**Selection**
Sewing Tips: Installing a Basic Zipper
I know…..zippers can seem scary.
Have you been avoiding them?
And substituting buttons, snaps, hook/eye, or velcro?
If so, you just need to show those little boogers that you’re the boss.
Seriously, they’re not terribly hard…….they just take a little practice.
And they really can be pretty useful.
You can use the basic zipper for clothing, pillow openings, pouches, totes, etc.
And besides, a cheery little zipper can always perk up a project.
Also, if you only have a super long zipper on hand that’s just too long for your project…….don’t run to the store. Use what you have.
Want to learn a bit more about basic zippers?
First of all, zippers at the store can sometimes be pricey. Check out some of these very inexpensive zippers I found online…..with FREE shipping!
Now, to begin attaching your zippers, you will mostly likely need a zipper foot to sew in a zipper. They are narrow in size and have a notch on the left for the needle and a notch on the right. This is so that the presser foot can butt up right next to the zipper, making a seam really close to that zipper.
Now, depending on you project, this construction of how you attach your zipper may be a bit different. But here’s the basic idea.
Here are the two pieces of fabric that I am wanting to zip together.
First, I finished off the two edges that I wanted to zip together with a serged seam (zig-zag works too) and then sewed those two sides together (with right sides together), using a 5/8 inch seam allowance……and a long stitch length (basting stitch).
(Use whatever seam allowance you were given or that you allowed yourself if you made your own pattern.)
Then, turn to the ‘wrong’ side and iron the two edges open flat.

**Required tasks**
**A)** Can you update the zipper tutorial starting with "Have you been" and going on through "about basic zippers?", with "totes" changed to "tote bags"?
**B)** Could you go on with the zipper tutorial from the point where it stops?
The records are material separate from the zipper tutorial.

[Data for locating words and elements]
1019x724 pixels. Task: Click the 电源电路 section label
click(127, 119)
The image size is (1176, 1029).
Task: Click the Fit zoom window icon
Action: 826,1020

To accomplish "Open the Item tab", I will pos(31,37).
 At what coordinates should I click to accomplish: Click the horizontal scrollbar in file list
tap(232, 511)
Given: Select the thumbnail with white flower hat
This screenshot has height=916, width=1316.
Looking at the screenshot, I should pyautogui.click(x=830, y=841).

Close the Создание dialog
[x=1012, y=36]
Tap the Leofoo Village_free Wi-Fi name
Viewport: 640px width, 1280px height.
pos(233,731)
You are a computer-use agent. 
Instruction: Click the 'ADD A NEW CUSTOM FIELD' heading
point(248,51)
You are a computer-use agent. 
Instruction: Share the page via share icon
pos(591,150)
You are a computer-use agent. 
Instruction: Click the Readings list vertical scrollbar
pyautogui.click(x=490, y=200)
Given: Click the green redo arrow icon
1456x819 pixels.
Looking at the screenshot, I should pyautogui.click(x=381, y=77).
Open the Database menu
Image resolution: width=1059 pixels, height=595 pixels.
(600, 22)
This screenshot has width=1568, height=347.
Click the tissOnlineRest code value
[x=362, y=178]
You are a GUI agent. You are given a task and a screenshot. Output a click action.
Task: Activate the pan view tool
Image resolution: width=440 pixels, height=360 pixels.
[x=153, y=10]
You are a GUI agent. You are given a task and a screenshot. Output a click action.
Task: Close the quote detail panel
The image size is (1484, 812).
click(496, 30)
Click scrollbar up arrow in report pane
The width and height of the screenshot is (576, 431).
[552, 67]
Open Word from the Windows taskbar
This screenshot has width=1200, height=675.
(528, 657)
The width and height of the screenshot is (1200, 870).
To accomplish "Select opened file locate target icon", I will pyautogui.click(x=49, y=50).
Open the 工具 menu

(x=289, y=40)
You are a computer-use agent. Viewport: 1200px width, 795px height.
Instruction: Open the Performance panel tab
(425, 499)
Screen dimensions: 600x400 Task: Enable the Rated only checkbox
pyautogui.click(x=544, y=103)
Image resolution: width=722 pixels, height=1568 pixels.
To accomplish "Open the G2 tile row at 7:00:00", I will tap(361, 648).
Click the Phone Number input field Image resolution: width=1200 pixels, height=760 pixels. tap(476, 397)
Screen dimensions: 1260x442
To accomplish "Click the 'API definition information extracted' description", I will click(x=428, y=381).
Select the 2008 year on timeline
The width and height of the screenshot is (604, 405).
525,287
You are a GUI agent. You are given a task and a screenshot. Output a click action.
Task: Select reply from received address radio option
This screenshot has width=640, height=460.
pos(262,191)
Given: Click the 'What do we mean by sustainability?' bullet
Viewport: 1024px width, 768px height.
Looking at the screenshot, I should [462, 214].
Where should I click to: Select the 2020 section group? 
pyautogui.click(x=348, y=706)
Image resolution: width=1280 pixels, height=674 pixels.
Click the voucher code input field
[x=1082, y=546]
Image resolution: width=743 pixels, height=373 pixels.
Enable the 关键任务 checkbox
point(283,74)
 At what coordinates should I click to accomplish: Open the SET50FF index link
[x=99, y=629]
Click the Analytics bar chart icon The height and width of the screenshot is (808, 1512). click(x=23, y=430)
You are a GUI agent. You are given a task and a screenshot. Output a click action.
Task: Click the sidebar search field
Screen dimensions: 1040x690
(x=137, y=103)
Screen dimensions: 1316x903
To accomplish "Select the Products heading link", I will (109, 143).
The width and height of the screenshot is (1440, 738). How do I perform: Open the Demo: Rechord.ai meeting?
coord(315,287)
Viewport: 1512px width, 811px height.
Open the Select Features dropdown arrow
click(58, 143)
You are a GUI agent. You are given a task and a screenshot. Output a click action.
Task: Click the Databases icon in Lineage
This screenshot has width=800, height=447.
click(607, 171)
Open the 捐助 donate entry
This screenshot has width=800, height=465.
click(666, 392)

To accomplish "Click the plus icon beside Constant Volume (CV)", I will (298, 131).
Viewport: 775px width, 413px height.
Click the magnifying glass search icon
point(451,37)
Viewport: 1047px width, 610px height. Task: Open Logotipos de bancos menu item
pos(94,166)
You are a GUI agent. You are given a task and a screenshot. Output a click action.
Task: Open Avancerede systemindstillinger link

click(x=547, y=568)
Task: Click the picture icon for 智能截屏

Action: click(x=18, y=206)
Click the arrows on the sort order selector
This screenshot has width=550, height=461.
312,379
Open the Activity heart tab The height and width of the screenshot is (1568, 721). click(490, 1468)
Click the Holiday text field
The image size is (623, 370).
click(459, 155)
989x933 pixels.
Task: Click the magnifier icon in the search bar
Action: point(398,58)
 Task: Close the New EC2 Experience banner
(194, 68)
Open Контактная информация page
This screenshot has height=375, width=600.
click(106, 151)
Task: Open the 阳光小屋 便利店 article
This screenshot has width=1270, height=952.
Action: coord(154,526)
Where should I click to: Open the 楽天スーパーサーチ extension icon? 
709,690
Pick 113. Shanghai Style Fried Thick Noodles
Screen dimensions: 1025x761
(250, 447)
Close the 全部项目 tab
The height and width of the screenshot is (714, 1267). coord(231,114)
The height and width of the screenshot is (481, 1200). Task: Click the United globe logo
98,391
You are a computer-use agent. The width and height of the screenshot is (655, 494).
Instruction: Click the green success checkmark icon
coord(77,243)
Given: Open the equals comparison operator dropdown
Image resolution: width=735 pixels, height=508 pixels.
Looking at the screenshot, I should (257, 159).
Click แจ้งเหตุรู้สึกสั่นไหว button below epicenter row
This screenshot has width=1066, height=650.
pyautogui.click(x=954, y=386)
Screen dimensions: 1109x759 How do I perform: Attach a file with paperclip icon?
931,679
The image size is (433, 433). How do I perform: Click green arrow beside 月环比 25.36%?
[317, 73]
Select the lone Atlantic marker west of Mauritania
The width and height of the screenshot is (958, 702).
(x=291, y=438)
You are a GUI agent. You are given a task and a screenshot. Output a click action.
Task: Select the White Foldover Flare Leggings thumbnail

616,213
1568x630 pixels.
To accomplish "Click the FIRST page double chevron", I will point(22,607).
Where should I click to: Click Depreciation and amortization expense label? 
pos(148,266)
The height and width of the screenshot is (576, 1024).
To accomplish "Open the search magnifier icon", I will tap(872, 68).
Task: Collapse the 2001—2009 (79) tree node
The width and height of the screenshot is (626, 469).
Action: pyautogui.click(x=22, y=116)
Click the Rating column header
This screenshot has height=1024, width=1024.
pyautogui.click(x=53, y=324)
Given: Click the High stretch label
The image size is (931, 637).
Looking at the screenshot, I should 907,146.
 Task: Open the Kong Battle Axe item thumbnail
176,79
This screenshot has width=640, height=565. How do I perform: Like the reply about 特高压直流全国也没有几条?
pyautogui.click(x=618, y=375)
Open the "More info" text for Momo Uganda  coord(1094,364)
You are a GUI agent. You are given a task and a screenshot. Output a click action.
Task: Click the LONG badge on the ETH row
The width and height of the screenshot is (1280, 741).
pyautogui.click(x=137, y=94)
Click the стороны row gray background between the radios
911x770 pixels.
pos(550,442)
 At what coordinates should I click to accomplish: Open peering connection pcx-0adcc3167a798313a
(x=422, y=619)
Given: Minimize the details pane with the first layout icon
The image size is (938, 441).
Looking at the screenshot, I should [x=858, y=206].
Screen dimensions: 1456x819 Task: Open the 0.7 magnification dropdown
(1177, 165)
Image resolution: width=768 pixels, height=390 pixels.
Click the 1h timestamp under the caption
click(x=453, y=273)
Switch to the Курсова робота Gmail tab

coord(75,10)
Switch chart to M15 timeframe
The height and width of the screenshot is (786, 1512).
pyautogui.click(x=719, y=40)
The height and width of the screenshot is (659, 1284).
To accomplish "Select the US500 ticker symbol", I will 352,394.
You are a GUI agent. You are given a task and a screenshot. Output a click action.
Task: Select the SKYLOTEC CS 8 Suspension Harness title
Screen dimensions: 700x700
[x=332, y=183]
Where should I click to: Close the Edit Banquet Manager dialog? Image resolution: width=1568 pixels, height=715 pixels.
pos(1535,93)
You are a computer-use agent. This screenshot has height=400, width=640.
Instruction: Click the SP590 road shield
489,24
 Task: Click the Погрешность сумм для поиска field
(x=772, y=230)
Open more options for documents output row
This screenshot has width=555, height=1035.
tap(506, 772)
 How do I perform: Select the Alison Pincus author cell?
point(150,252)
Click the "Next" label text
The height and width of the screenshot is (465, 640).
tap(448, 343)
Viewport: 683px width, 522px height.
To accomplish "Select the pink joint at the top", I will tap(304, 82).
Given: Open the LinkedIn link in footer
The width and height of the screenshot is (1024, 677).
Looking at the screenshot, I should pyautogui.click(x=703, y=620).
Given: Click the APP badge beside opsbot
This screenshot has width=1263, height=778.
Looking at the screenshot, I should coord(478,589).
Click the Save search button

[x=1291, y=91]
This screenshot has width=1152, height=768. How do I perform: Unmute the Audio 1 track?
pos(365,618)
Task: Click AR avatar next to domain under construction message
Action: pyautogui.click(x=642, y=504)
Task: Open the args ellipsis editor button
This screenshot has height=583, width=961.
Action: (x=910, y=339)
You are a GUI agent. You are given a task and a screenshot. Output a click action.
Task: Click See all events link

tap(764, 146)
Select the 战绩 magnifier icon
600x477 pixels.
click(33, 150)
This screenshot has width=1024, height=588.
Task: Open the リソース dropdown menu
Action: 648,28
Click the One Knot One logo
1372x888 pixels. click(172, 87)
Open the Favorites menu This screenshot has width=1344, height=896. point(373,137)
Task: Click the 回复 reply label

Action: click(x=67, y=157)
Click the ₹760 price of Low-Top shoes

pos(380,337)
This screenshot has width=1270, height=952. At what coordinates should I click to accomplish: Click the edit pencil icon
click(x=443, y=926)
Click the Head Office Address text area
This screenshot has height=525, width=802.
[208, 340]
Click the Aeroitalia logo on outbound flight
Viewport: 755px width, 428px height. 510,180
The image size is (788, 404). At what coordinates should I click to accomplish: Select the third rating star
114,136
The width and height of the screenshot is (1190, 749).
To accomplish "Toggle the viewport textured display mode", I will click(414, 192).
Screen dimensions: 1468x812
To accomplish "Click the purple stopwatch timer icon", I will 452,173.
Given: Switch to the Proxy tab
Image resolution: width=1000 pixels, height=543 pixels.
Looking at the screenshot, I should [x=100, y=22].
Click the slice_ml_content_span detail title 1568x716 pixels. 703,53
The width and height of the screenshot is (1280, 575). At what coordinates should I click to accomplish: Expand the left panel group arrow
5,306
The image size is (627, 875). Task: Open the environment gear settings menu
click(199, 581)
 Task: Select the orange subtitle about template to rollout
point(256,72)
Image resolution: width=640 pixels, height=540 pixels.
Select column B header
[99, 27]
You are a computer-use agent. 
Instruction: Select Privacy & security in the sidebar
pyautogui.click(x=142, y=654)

**Responses per task**
**A)**
Have you been avoiding them?
And substituting buttons, snaps, hook/eye, or velcro?
If so, you just need to show those little boogers that you’re the boss.
Seriously, they’re not terribly hard…….they just take a little practice.
And they really can be pretty useful.
You can use the basic zipper for clothing, pillow openings, pouches, tote bags, etc.
And besides, a cheery little zipper can always perk up a project.
Also, if you only have a super long zipper on hand that’s just too long for your project…….don’t run to the store. Use what you have.
Want to learn a bit more about basic zippers?

**B)**
Now, you will most likely have a starting and stopping point for your zipper on the fabric. It may be the top edge of the fabric or a 1/2 inch down, etc. Wherever it is, place the end where it needs to begin and place your zipper face down. Then line up the center of the zipper teeth along the center of that open seam. Place some scotch tape along the back of the zipper and as you center your zipper, lay it down and secure with the tape.
*You can use pins to hold your zipper in place as well. I just like tape because it’s less bulky. Give it a try if you never have before. :)
Gradually make your way all the way down the zipper, checking to be sure the zipper it is centered right along the seam…..and continue placing pieces of tape.
(And for using my technique [in the next few steps] don’t place a piece of tape right where the actual zipper pull is and about 2 inches below that either. You’ll understand in the steps ahead. )
Then flip the fabric over and place a pin right above where the bottom of the zipper is. This will just show you where the end is because you don’t want to sew over the metal (or thick plastic) piece at the end of the zipper.
I always start at the bottom of the zipper and work my way towards the top.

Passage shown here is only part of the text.